TASK STATEMENT>
Please count how many lines in the entries below contain the string "screenshot", matching case, and reply with the number alone.

Element and text location data:

★ ★ ★

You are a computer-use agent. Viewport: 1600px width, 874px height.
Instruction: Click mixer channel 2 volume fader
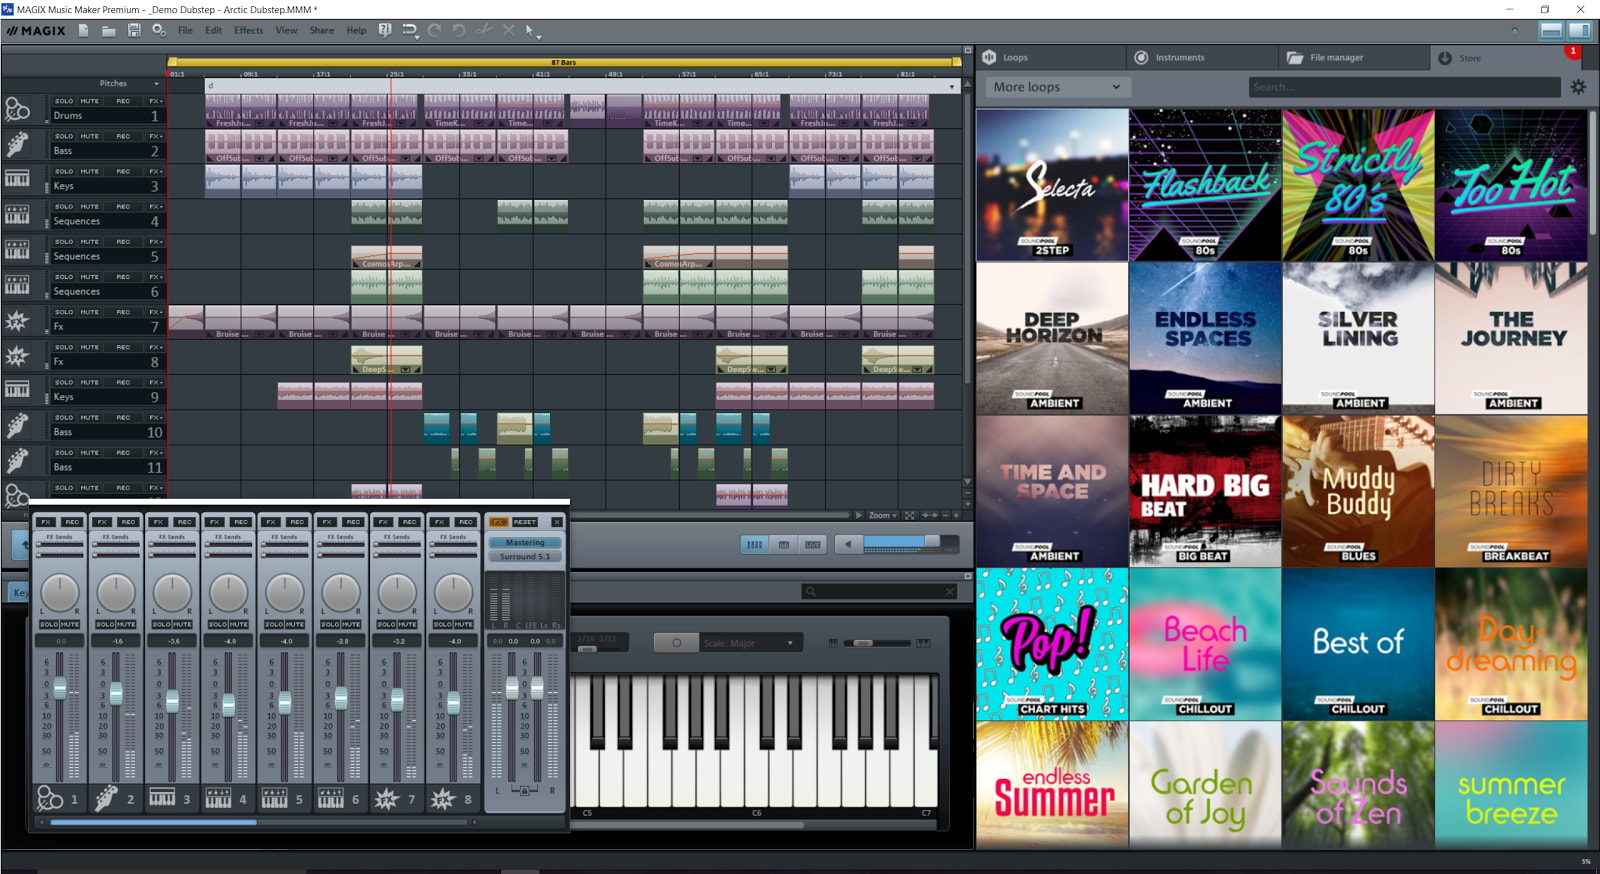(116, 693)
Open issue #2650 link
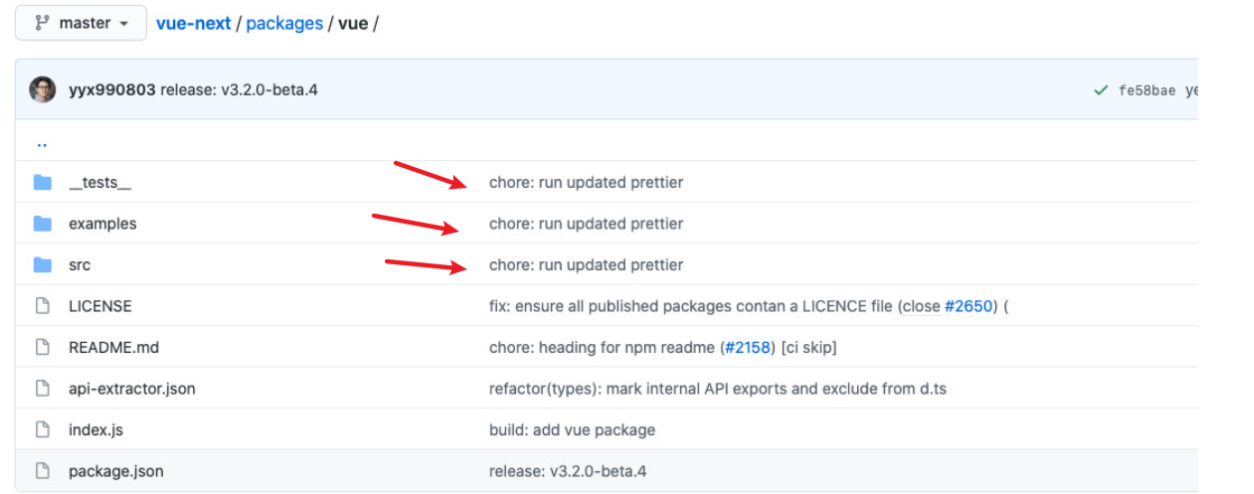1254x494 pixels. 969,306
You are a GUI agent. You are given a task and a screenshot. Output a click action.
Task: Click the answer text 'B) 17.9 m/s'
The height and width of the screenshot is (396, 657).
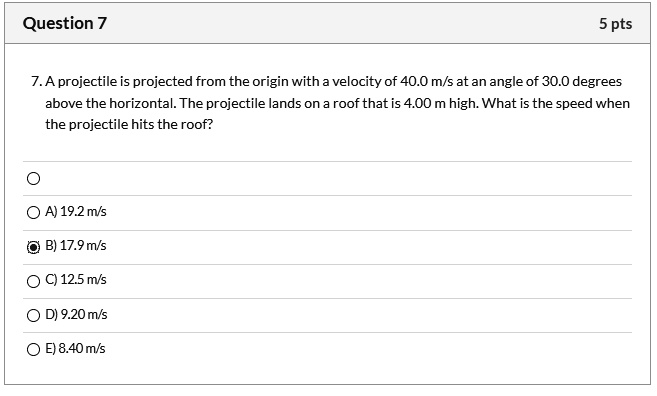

★ ★ ★

FINISHED TASK>
2